*Exercise:*
Transcribe the material from its first line onward, ending with the line that contains "You are a computer-use agent. Viewport: 1568px" and adding nothing beyond it.

*Records supplied:*
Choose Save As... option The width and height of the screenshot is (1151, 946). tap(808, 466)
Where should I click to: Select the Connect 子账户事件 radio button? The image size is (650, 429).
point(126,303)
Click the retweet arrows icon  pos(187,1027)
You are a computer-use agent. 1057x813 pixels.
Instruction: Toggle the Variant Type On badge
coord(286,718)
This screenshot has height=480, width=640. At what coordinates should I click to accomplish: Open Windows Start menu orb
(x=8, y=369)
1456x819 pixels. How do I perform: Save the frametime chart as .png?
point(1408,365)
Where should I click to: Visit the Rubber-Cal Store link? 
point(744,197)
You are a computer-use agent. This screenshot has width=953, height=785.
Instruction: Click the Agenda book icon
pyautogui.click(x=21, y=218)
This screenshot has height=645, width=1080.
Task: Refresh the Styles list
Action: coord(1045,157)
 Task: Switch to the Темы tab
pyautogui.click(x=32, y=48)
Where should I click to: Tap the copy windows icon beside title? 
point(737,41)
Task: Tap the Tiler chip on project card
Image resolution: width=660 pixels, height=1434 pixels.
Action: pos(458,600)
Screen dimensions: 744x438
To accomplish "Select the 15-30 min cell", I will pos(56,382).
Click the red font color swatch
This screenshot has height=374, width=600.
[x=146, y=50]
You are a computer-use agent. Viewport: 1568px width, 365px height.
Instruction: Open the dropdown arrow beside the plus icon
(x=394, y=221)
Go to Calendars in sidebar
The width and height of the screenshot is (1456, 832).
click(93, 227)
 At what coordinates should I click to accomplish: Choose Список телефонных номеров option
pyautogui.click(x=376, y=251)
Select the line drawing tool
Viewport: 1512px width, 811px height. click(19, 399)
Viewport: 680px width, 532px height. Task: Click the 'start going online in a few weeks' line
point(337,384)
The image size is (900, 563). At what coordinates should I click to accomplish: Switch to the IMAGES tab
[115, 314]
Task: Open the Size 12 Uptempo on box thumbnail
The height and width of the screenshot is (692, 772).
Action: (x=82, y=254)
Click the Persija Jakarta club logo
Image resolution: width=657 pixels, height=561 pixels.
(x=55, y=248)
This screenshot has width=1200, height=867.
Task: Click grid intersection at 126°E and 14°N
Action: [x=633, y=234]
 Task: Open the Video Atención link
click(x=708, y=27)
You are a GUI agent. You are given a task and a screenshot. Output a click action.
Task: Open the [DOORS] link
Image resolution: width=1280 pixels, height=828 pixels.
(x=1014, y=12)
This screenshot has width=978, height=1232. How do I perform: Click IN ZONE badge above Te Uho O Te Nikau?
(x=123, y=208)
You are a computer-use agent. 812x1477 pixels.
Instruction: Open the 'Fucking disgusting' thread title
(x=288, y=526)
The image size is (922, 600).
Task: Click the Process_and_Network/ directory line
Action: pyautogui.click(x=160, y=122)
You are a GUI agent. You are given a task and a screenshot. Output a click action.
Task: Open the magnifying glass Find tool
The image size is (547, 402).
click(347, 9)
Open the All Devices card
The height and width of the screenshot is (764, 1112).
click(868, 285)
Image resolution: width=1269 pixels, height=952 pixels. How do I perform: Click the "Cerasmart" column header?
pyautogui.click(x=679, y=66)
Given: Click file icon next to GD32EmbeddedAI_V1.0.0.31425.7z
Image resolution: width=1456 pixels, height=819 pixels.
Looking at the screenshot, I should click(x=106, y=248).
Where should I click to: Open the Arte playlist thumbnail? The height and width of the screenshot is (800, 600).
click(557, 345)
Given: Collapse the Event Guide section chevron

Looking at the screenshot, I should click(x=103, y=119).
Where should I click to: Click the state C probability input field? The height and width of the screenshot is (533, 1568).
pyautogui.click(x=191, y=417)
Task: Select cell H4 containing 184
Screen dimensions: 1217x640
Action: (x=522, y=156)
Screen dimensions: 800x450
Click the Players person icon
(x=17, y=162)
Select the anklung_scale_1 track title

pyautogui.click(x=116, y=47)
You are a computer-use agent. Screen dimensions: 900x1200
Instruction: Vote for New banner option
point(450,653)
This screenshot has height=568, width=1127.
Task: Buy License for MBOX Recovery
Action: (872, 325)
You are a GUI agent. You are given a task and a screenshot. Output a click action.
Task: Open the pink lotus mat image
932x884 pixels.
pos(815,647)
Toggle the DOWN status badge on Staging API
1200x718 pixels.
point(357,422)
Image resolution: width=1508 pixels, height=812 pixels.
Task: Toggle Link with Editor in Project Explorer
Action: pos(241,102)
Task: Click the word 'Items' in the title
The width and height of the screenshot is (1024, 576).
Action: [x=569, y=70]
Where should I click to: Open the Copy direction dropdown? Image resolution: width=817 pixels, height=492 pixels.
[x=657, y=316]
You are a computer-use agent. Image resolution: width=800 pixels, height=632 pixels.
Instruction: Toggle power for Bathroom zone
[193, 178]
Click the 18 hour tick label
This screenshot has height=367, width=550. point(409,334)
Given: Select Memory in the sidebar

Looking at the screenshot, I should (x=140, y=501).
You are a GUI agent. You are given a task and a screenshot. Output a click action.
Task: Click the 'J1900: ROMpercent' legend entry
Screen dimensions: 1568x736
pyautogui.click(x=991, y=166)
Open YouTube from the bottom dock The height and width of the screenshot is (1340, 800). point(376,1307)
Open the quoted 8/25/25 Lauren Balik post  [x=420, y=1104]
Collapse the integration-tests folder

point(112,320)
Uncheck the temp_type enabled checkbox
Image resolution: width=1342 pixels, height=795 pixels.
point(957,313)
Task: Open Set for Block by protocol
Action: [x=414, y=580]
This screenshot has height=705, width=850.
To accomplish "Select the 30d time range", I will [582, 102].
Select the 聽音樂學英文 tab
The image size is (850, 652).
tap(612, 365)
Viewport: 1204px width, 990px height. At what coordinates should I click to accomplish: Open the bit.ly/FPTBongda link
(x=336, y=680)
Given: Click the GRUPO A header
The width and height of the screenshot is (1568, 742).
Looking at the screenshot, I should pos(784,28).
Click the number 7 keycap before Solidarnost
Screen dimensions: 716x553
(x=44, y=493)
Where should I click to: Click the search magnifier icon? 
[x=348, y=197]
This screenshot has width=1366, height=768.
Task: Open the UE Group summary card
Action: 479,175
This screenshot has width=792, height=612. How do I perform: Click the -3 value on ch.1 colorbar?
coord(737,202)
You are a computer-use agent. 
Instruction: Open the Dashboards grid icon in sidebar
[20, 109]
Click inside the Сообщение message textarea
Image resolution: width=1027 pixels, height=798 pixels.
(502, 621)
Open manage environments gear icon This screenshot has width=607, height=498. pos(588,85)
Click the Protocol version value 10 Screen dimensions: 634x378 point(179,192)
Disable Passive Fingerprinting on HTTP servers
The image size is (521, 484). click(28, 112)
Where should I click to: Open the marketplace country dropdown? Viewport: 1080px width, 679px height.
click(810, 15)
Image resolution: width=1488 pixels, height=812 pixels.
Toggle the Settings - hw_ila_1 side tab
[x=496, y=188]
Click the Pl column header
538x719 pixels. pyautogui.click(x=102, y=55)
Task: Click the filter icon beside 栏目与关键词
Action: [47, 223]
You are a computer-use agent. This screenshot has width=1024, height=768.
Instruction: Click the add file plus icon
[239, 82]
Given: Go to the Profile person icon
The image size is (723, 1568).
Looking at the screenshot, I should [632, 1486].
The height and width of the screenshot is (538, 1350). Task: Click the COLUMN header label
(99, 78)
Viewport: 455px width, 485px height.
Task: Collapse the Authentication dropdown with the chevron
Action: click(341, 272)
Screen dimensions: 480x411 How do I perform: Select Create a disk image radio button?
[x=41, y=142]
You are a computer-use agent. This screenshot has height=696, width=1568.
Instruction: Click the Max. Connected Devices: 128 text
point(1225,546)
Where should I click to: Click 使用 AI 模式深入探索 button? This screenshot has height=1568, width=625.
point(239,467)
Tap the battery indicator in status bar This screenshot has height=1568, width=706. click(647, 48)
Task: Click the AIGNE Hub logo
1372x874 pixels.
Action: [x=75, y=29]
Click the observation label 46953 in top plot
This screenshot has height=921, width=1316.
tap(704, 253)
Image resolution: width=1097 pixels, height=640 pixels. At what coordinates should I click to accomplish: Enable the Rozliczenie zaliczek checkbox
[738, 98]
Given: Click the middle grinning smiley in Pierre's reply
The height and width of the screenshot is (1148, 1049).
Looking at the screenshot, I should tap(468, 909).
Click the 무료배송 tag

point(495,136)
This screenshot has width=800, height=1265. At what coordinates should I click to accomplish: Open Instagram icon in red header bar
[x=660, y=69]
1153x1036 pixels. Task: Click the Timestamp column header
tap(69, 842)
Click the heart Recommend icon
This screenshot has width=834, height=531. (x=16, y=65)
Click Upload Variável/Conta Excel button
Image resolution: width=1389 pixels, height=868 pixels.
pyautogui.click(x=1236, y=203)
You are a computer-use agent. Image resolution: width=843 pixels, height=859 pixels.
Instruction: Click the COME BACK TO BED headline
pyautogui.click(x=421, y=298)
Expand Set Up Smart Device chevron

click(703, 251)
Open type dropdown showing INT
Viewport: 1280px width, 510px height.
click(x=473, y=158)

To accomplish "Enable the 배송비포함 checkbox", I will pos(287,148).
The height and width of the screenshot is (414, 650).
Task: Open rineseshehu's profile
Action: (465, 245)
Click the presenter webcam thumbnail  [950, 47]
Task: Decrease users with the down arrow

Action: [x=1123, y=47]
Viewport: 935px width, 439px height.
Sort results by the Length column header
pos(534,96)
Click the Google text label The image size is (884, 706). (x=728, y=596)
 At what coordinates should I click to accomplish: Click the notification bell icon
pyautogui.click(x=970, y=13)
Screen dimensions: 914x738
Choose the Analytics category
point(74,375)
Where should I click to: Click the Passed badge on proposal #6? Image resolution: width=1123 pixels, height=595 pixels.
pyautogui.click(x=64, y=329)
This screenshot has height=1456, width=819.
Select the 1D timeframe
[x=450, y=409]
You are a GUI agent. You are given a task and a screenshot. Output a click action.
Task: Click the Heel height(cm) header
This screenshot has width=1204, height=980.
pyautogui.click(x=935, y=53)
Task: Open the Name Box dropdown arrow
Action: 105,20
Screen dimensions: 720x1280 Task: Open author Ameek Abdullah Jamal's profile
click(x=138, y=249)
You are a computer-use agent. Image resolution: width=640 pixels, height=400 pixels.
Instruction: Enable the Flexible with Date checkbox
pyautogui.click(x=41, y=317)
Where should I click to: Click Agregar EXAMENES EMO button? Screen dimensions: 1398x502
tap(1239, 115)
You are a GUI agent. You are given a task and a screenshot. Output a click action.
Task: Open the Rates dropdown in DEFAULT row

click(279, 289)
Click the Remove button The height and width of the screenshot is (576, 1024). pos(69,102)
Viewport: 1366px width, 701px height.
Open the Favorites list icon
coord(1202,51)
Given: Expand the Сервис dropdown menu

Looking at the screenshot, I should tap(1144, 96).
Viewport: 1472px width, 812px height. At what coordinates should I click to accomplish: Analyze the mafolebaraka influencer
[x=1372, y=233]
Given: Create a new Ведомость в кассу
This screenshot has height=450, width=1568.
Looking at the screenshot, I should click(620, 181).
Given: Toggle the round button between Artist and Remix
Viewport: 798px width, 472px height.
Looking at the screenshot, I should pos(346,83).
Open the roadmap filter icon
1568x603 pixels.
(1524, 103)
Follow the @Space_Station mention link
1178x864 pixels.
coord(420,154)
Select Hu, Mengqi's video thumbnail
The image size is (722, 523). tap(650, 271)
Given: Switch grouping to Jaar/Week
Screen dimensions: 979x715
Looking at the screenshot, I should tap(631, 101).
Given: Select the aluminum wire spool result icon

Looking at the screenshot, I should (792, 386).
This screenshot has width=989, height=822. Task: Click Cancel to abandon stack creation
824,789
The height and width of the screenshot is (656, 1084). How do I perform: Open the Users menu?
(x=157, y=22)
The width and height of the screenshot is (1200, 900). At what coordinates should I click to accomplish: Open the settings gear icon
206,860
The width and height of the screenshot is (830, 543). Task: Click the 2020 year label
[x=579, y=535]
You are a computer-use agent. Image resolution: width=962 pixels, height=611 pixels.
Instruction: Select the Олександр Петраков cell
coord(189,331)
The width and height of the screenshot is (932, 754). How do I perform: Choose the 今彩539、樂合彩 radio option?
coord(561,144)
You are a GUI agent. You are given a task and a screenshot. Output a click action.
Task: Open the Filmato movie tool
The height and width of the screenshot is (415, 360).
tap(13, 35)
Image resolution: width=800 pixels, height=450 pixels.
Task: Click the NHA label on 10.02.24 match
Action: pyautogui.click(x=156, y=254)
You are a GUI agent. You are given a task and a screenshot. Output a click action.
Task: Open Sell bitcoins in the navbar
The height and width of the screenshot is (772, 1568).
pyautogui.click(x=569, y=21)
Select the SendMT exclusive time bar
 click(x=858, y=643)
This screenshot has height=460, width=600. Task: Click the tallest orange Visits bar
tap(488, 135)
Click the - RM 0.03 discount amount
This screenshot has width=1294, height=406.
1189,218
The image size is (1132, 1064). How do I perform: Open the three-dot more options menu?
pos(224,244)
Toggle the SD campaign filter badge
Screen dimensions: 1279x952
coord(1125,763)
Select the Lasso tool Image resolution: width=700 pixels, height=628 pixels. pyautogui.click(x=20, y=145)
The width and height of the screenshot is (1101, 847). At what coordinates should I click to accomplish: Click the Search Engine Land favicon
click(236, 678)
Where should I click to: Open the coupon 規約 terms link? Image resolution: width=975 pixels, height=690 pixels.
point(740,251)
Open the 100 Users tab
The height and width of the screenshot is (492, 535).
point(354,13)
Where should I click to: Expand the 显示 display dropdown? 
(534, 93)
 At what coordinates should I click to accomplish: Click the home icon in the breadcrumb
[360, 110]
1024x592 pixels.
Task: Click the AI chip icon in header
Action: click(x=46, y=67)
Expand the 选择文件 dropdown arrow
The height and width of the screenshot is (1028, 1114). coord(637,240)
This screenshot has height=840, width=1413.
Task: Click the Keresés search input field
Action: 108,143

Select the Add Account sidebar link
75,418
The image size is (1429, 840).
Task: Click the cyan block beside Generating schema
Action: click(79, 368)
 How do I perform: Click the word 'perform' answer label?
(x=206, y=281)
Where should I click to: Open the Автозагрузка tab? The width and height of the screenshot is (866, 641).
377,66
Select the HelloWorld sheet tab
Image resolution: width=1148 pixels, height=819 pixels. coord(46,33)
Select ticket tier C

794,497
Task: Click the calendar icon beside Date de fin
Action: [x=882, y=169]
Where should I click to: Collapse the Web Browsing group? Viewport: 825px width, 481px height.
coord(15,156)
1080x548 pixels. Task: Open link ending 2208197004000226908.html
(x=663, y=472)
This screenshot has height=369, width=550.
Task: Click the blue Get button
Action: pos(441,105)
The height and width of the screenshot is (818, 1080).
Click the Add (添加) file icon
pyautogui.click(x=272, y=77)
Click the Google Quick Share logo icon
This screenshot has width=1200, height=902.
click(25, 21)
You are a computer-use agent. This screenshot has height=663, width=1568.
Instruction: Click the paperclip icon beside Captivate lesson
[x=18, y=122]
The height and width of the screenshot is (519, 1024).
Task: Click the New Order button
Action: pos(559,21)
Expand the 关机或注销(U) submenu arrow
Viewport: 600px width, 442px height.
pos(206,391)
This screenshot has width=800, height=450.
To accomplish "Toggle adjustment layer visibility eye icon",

*Exercise result:*
Choose Save As... option The width and height of the screenshot is (1151, 946). tap(808, 466)
Where should I click to: Select the Connect 子账户事件 radio button? The image size is (650, 429).
point(126,303)
Click the retweet arrows icon  pos(187,1027)
You are a computer-use agent. 1057x813 pixels.
Instruction: Toggle the Variant Type On badge
coord(286,718)
This screenshot has height=480, width=640. At what coordinates should I click to accomplish: Open Windows Start menu orb
(x=8, y=369)
1456x819 pixels. How do I perform: Save the frametime chart as .png?
point(1408,365)
Where should I click to: Visit the Rubber-Cal Store link? 
point(744,197)
You are a computer-use agent. This screenshot has width=953, height=785.
Instruction: Click the Agenda book icon
pyautogui.click(x=21, y=218)
This screenshot has height=645, width=1080.
Task: Refresh the Styles list
Action: coord(1045,157)
 Task: Switch to the Темы tab
pyautogui.click(x=32, y=48)
Where should I click to: Tap the copy windows icon beside title? 
point(737,41)
Task: Tap the Tiler chip on project card
Image resolution: width=660 pixels, height=1434 pixels.
Action: pos(458,600)
Screen dimensions: 744x438
To accomplish "Select the 15-30 min cell", I will pos(56,382).
Click the red font color swatch
This screenshot has height=374, width=600.
[x=146, y=50]
You are a computer-use agent. Viewport: 1568px width, 365px height.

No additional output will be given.